#### INSTRUCTIONS TO FOLLOW:
Give the lines again, unchanged, starting with the line containing "Viewport: 1280px width, 800px height." and ending with the last line of the data below.

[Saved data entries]
%%
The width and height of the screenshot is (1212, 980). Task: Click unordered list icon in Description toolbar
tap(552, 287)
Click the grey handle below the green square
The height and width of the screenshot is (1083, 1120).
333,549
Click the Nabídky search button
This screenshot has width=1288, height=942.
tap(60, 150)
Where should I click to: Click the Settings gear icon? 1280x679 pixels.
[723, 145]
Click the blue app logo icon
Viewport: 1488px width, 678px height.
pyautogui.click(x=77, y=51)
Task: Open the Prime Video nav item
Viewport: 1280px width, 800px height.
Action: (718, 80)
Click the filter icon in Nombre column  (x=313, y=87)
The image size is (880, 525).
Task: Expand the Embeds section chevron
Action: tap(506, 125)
%%
#### WRITTEN RESPONSE:
Viewport: 1280px width, 800px height.
Action: (718, 80)
Click the filter icon in Nombre column  (x=313, y=87)
The image size is (880, 525).
Task: Expand the Embeds section chevron
Action: tap(506, 125)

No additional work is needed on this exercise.